Спустили остроносый восьмивесельный вельбот. Федору редко удавалось прокатиться на этой стремительной посудине с одинаковыми оконечностями спереди и сзади. Вельбот шел красиво и, казалось, со свистом рассекая воздух…
Вот вельбот ткнулся в темно-красный песок берега. Федор выскочил и, повернувшись на восток-юго-восток, в сторону Мекки, приветствовал хозяев берега по-арабски и поклонился, черпая воздух сложенными лодочкой ладонями. Марокканцы явно обрадовались тому, что белый человек приветствует их по их обычаю и даже точно знает, куда надлежит лицом оборотиться. Федор разглядывал их и дивился: среди здешних туземцев попадались и белые, ну, во всяком случае, светлокожие, люди с большими бородами и точеными, тонкими лицами, похожие не на африканцев, а скорее на северных испанцев или балканских славян. И рядом стояли чистые негры. И все оттенки переходов меж этими двумя крайностями. И был толстоносый смуглый жирный мужчина турецкого вполне вида. Федор попробовал заговорить с ним по-турецки — тот неуверенно ответил.

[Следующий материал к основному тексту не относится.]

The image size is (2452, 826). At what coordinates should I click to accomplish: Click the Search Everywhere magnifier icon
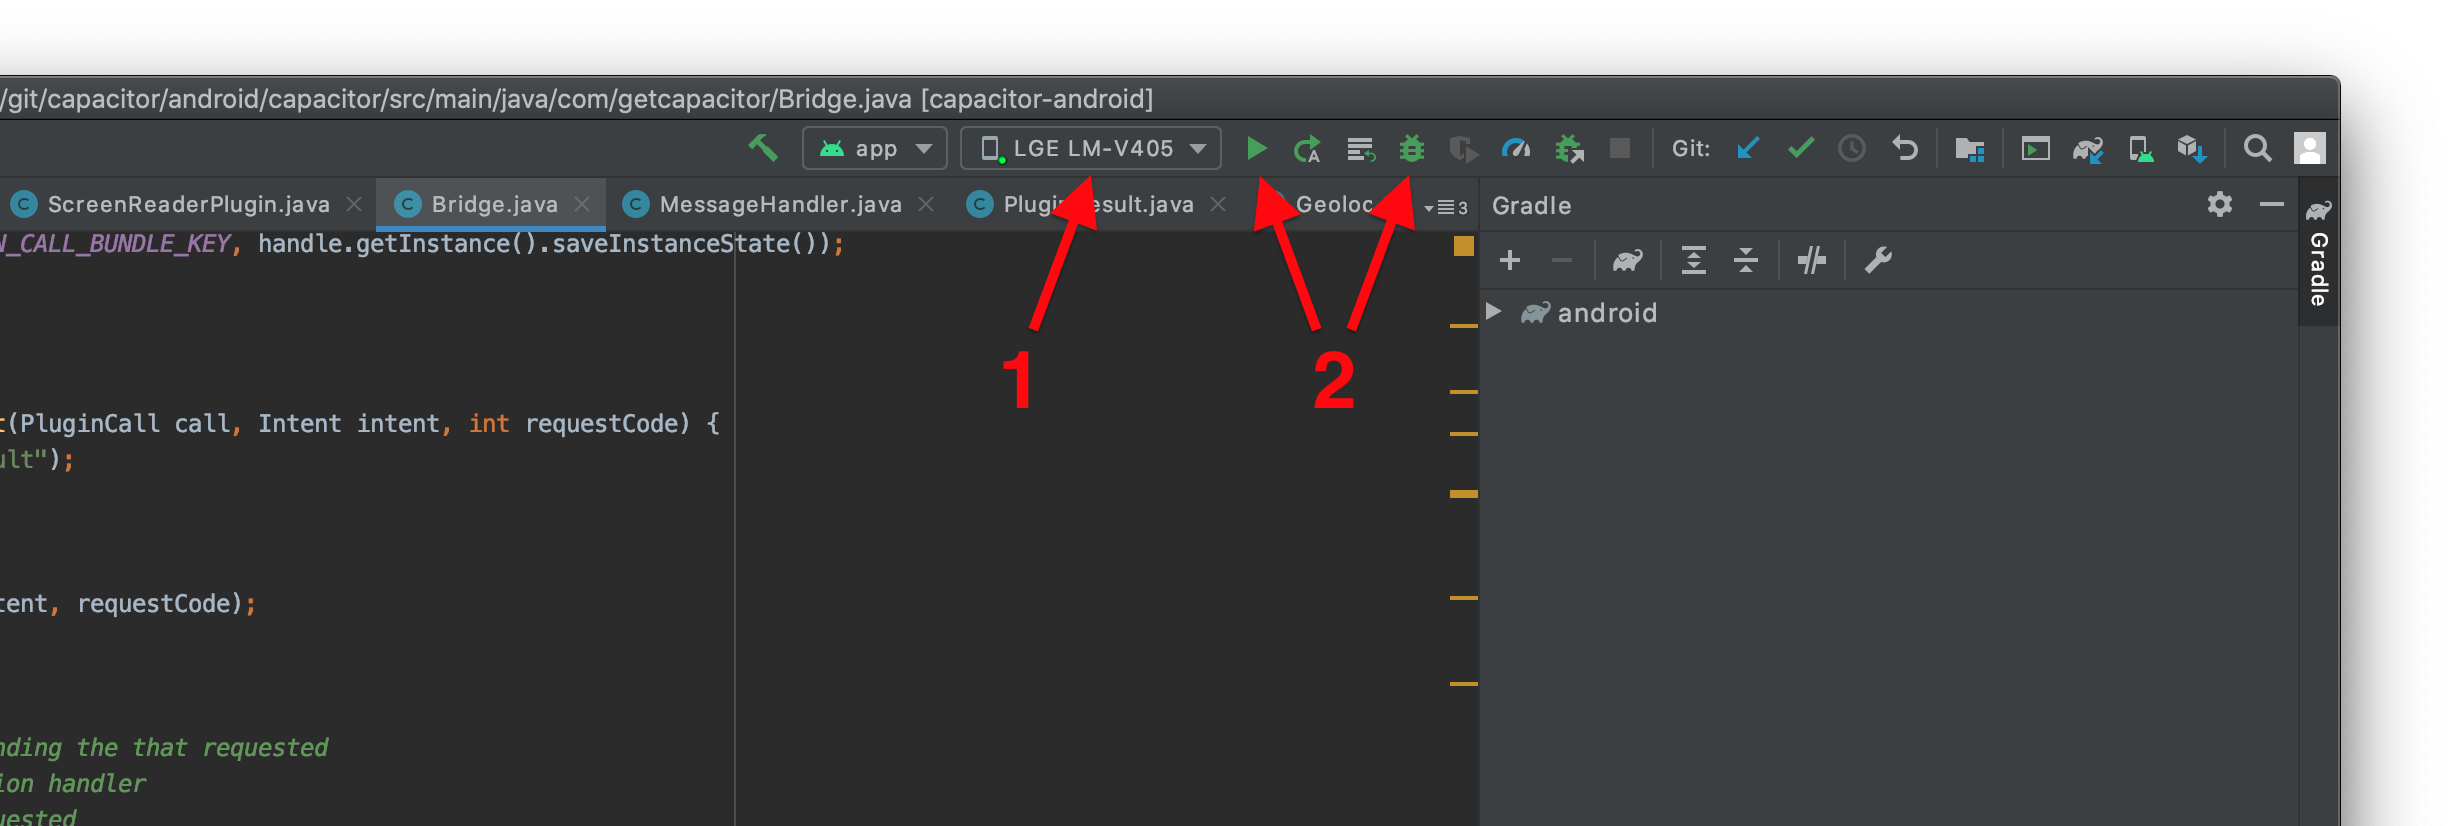(2257, 149)
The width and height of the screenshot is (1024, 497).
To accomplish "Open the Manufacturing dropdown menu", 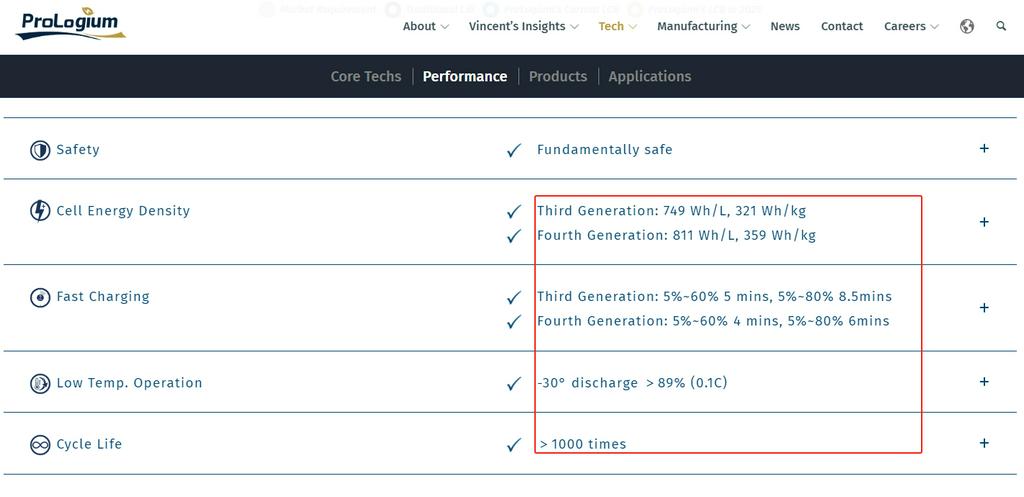I will click(703, 27).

Короче, кончилось тем, что Федор остался на берегу в заложниках, а двое берберов отправились на «Пеликан».
Федора накормили ореховой халвой, диковинным блюдом из дробленого пшеничного зерна на меду со сливками из козьего молока, напоили мятным отваром и замучили расспросами: откуда он знает мусульманские обычаи, один ли он на корабле такой, и восточные языки все ли знает или только арабский, турецкий и все… Потом пришли еще люди, принесли еще лакомства — и покуда два бербера объедались на борту «Пеликана», Федор, как в Турции, ел халву ореховую, и кунжутную («тахинную», как ее здесь называют), и мучную, лапшой нарезанную, и самую изо всех вкуснейшую — белую вязкую с орехами. И пил шербет шести сортов… Когда двое берберов воротились на остров — Федор все еще пировал. Его нагрузили подарками, среди которых главное место занимал мешок липких фиников. Федор объяснил берберам, что нужно англичанам, англичанам — что нужно берберам — и развернулась торговля. Через сутки берберы привели караван одногорбых верблюдов с товарами. Один из верблюдов был нагружен вьюком втрое меньшим, чем остальные. Дрейк это заметил и спросил (через Федора, разумеется), в связи с чем это. Вместо ответа погонщик с напарником сгрузили вьюк с красавца, погонщик сел на него, принял от товарищей копье с устрашающего вида наконечником, более всего похожим на мексиканский тесак — «мачете», и, гикнув, метнул копье в пустынную степь. И поскакал во весь опор вдогонку. Оставалось непостижимой загадкой, как он умудряется сидеть красиво и с достоинством на бешено скачущем верблюде, горб которого на скаку закидывался то на один, то на другой бок. Очень быстро погонщик домчал до места, где копье вонзилось в землю, на бегу верблюд согнул колени так, что всадник смог схватить копье и метнуть в сторону англичан. Те окаменели. Но через миг боцман Хиксон крикнул: «Пройдет левее!» — и тут копье вонзилось в землю ярдах в десяти от крайнего из англичан. Погонщик подскакал и, соскакивая, краткими фразами, а чаще отдельными словами, объяснил:
— Мехари. Боевой верблюд. Скакун. Не под вьюк. Нарочно показать. Пощупай жилу: его сердце спокойно! Лучше лошади.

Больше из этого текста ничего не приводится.